STEP #3 - FINNEY CREEK CLIMATOLOGY

Charts and graphs have also been developed by WSO Olympia and NWSFO Boise which show the climatology of Finney Creek. View the station catalog for Finney Creek (available on CD-ROM) which shows 5-day running means of 2 p.m. wind speeds. Frequency histograms of wind speed and direction at 09Z and 21Z for Finney Creek are also available on your local Fire Weather home page.

STEP #4 - 2:00 PM FIRE WEATHER OBSERVATIONS

Study today’s 2:00 PM fire weather observations available in AFOS file NMCFWOOLM. Look at the observed winds in zone 658 noting any differences in the winds due to topography, slope, aspect and elevation. Ridgetop and mid-slope winds will often have stronger winds than valley locations. Identify trends which can help with the narrative fire weather forecast.
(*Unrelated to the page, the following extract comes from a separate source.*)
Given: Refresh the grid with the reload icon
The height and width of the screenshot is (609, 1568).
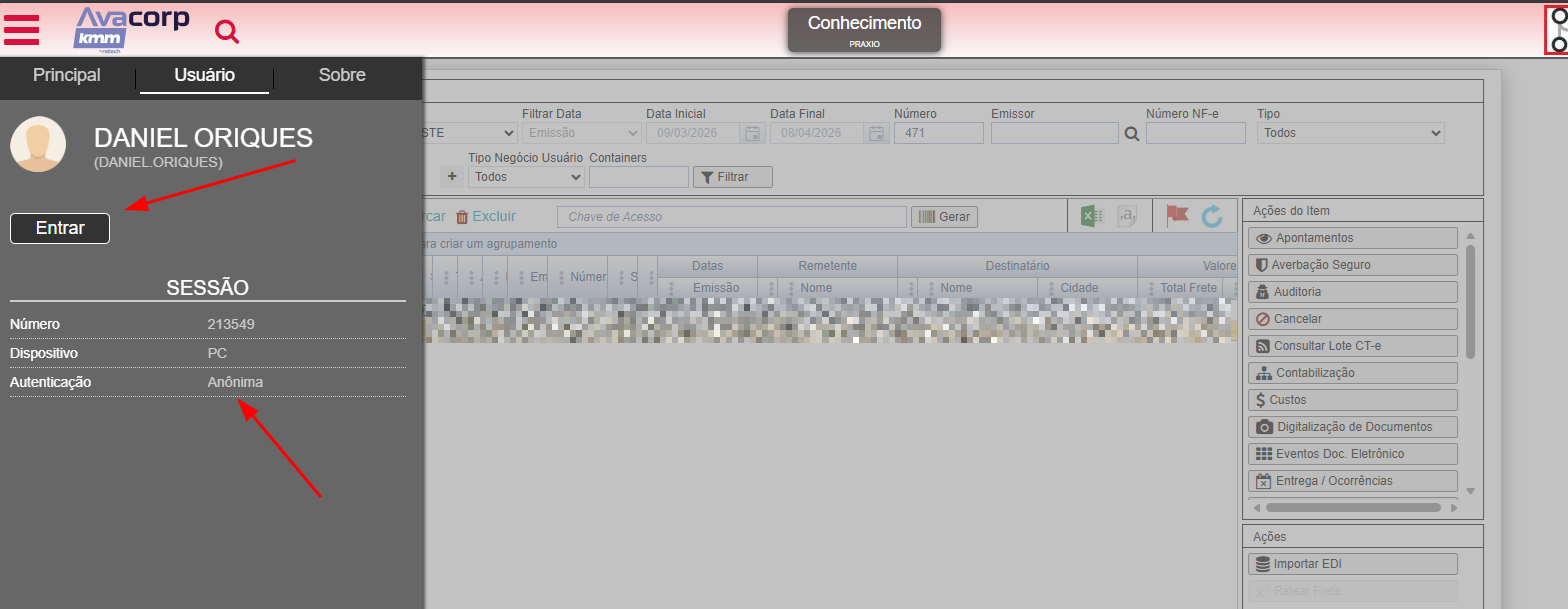Looking at the screenshot, I should [x=1212, y=216].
STEP #5 - ADJUST WINDS FOR TOPOGRAPHY (ASPECT, SLOPE, ELEVATION AND SHAPE)

Adjust your wind forecast to take into account how topography changes both wind speed and direction. For example, south facing slopes typically report higher wind speeds since they receive more solar insolation. Wind speeds on slopes also increase as the steepness of the slope increases.Higher elevations and ridgetops normally experience strong winds because friction becomes less of a factor. The shape of the landscape can act to channel winds in directions completely different than the free air winds. Knowing the topography surrounding the fire weather stations in your district can help explain inconsistencies in the observations. Also remember the typical slope and valley wind regime when formulating your forecast. Winds are usually upslope/upvalley during the day and downslope/downvalley at night.
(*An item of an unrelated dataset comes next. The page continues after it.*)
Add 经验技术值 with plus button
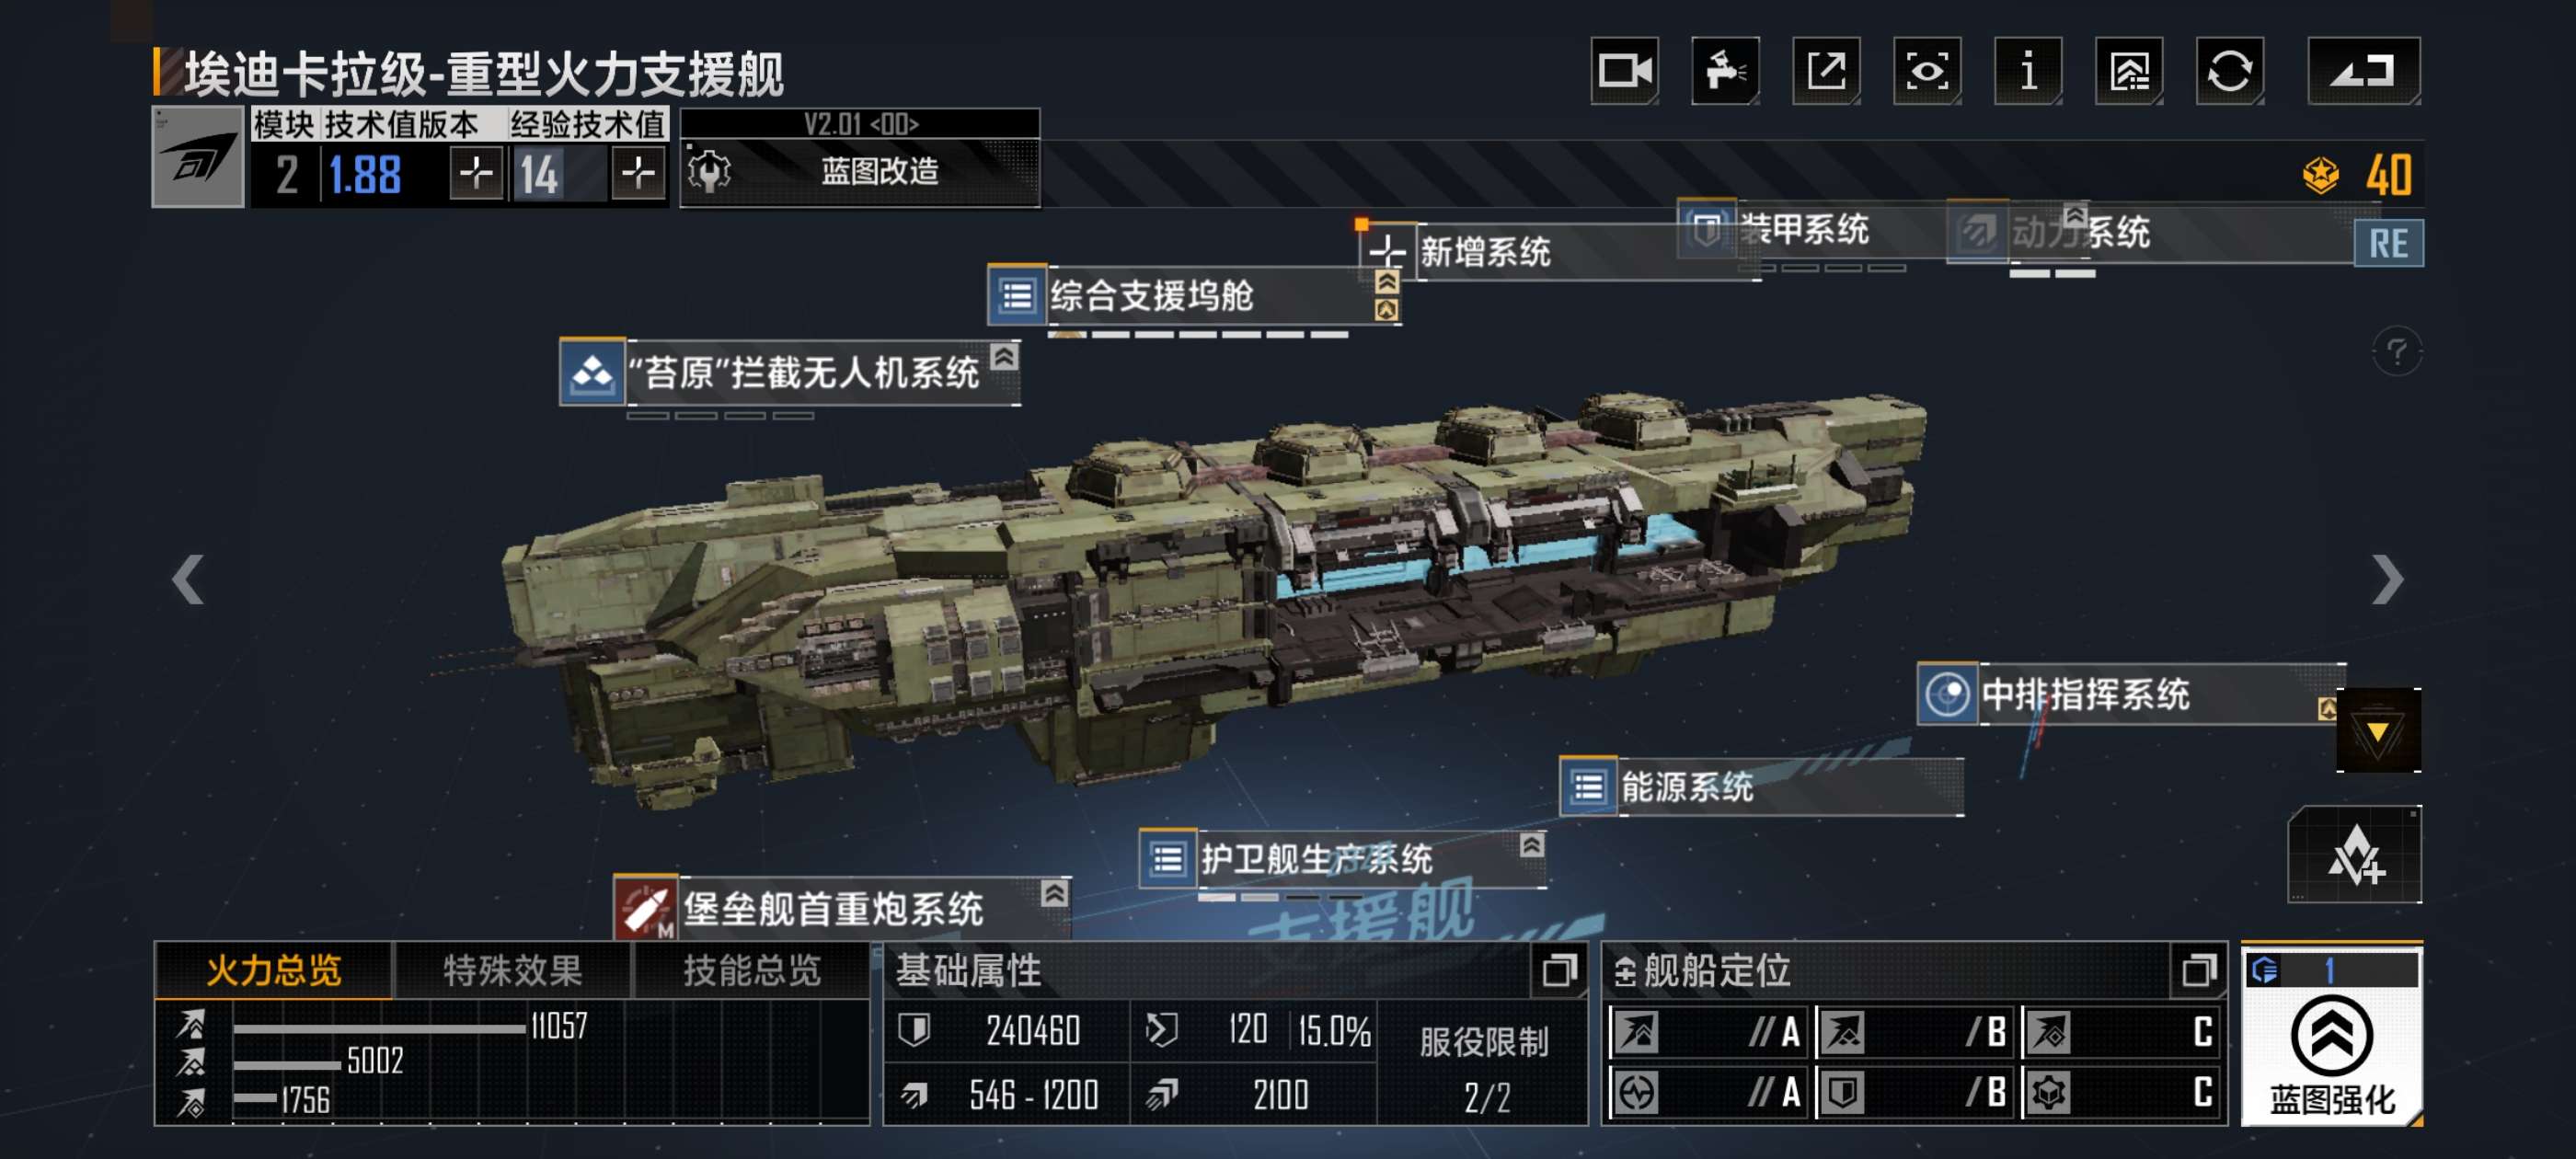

STEP #6 - ADJUST WINDS FOR SKY CONDITIONS

The amount of cloud cover can alter surface winds by diminishing the amount of solar insolation. Upslope, upvalley and downslope, downvalley winds are usually not as strong when skies are cloudy. However, lessening the effects of thermally induced winds call allow a greater contribution of the larger scale, pressure gradient winds. Under clear to mostly clear skies at night though, winds due to large scale pressure gradients rarely mix to the surface due to the formation of nighttime surface inversions in the valleys.

STEP #7 - ADJUST FOR AIR MASS STABILITY

Unstable air allow more of the winds aloft to mix down to the surface. This can result in gusty, erratic surface winds and at times strong winds when there are strong winds aloft at ridgetop level. On the other hand, stable air usually favors lighter, more steady surface winds.